Everyone loves easy. The easier something is, the more likely you are going to do it, right? Trust me, I’m right. In the spirit of easy and diabetes awareness, today I’m sharing easy changes you can make to prevent diabetes.
1. Swap water for calorie beverages. Water has zero calories, that’s the bottom line. Used to sodas? Try sparkling water with a twist of lime. Need more flavor? Add some mint or unsweetened iced tea. I love using herbal teas! You’ll save 17 teaspoons of sugar for each 20-ounce soda.
2. Swap a coffee beverage with a small skim milk latte. A small pumpkin spice latte made with 2% milk has almost 40 grams of sugar (about 10 teaspoons – a day’s worth of added sugar), whereas a small, fat-free latte has only 16 grams sugar and that comes from the milk! If you would like, you can always “split the difference” and ask for one pump of pumpkin spice. That’s about 10 grams of added sugar – just under three teaspoons. Sure beats 10, doesn’t it?
3. Swap a hamburger with a portobello mushroom burger. If you’ve never had a grilled portobello mushroom you have no idea what you are missing. This large vegetable has a thick “meaty” texture. The saturated fat is no comparison. You’ll save grams of saturated fat.
4. Swap “partially hydrogenated” on packaged foods with whole or packaged foods without. If you can avoid packaged and fried foods altogether then you can avoid most of the world’s trans fat. That’s not realistic for a lot of people, so the next best thing is to cut down on the amount and frequency of those kinds of foods. Look at an ingredients list for the words “partially hydrogenated” and rethink your purchase. The good news is that most companies have taken it out of foods.

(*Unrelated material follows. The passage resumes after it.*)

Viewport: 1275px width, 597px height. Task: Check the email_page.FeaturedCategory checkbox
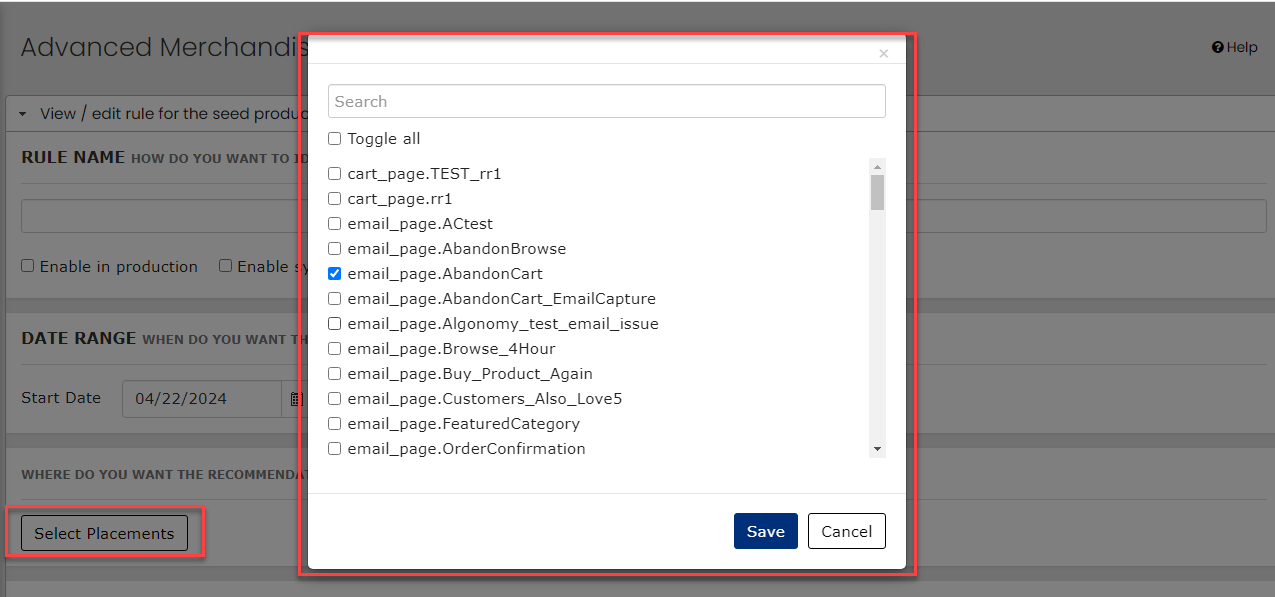[x=334, y=423]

5. Swap full-fat cheese for lighter. I love cheese, but the saturated fat in that tiny thumb-sized portion is enough to make your arteries clog in sheer terror! OK, not exactly, but even so, just remember full-fat dairy products are mostly saturated fat. I like to use low-fat cottage cheese for a “most of the time” food. I also like the reduced-fat mozzarella and cheddar cheeses in the store. Up to 50% reduced fat of a good brand will slash the saturated fat in half, but you don’t notice a taste difference. I also like goat and feta cheese because they are strong. A little goes a long way and their “softness” means more water and guess what, less saturated fat per serving.
Hopefully you can choose at least one of these tips today to work on!